2024-05-08T14:46:11.570Z

Allgemeines
– Foto: Helmut Kemme

Fehlende Passfotos: Doch kein Punktabzug für Türkgücü

Aufstiegschancen der Basler-Elf in der Kreisliga Stadt (Staffel C) intakt

Rolle rückwärts im Fall der fehlenden Passbilder beim SC Türkgücü: Das Sportgericht des Fußballbezirks Weser-Ems hat den vorinstanzlich verfügten Abzug von drei Punkten bei der Kreisliga-Spitzenelf von Trainer Mario Basler wieder einkassiert und auch die Geldstrafe für den Verein deutlich reduziert.

Gefehlt hatten bei Türkgücü in wiederholten Fällen insgesamt sieben Passbilder bei Fußballern der 3. Herrenmannschaft, die in der 3. Kreisklasse spielt – letztmals beim Spiel am 1. März bei der Partie gegen den SC Lüstringen IV. Weil die Fotos seit Sommer 2021 nicht im digitalen Spielabwicklungsprogramm dfb.net hinterlegt waren, hatte der Kreis Osnabrück im Saisonverlauf bereits vier Verwaltungsentscheide und zwei Sportgerichtsverfahren gegen Türkgücü angestrengt und mehrere Strafen ausgesprochen. Diese eskalierten immer drastischer, weil der Verein angesichts der vernachlässigten Pflege des eigenen digitalen Postfachs im dfb.net zunächst nie auf die Entscheide reagierte.

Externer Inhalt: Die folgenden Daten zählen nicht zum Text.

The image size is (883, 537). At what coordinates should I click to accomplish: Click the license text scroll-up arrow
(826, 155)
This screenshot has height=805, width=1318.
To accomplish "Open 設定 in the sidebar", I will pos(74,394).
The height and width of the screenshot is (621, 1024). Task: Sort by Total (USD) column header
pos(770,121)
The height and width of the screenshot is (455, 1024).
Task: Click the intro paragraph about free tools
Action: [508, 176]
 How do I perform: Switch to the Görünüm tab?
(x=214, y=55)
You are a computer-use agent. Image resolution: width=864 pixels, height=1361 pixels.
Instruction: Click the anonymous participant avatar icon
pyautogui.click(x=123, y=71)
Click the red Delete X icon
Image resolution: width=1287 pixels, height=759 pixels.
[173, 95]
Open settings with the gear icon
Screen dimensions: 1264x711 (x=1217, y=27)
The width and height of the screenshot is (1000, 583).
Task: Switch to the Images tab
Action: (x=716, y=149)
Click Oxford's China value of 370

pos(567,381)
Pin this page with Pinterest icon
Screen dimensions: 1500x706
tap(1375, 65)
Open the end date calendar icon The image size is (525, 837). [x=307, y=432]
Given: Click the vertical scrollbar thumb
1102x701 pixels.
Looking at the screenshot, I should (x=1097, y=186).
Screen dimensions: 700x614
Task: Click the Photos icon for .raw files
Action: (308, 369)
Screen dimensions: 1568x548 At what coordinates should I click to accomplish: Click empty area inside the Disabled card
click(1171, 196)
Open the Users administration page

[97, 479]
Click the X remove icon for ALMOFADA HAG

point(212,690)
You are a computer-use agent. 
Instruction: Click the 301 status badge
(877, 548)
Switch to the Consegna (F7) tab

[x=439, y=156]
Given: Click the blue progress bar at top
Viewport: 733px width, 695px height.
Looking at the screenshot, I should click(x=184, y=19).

Einspruchsfrist länger als zunächst bekannt

So bleiben drei Urteile (zehn Euro pro fehlendem Bild, 300 Euro Geldstrafe, 500 Euro Geldstrafe plus ein Punkt Abzug für die 3. Mannschaft) gegen Türkgücü bestehen als abgeschlossene Verfahren. Dass der Verein gegen das letzte Urteil des Kreissportgerichts (750 Euro Strafe, drei Punkte Abzug für die 1. Mannschaft in der Kreisliga) noch fristgerecht Einspruch einlegen konnte, lag auch an der Berichterstattung der NOZ Medien, welche die Vereinsführung und ihr Umfeld auf die Vorgänge aufmerksam machte – und daran, dass sich entgegen einer ersten Ankündigung des Kreissportgerichts die Einspruchsfrist aufgrund der digitalen Zustellung des Schriftverkehrs um drei weitere Tage nach hinten verschob.

So musste nun das mit Juristen besetzte Bezirkssportgericht nach der Türkgücü-Reklamation eine Entscheidung treffen. Dabei stellten die Sportrichter um Peter Bartsch klar, dass die Bestrafung der 1. Herrenelf in der Kreisliga unzulässig sei, wenn die Verfehlungen die 3. Mannschaft des Vereins (3. Kreisklasse) betreffen. Für ein solches Vorgehen biete die Rechts- und Verfahrensordnung des Niedersächsischen Fußballverbandes keine Grundlage. Zudem sei auch die laut Urteil „exorbitant hohe“ Geldstrafe von 750 Euro unzulässig. Stattdessen setzte das Gericht die laut Satzung vorgesehene Maximalstrafe von 15 Euro pro längerfristig fehlendem Bild an - insgesamt 125 Euro, weil zu den genannten sieben Fotos in der Partie gegen Lüstringen IV zwei weitere dazukamen, die erstmals fehlten und mit jeweils 10 Euro auch Eingang in die Kostenrechnung fanden.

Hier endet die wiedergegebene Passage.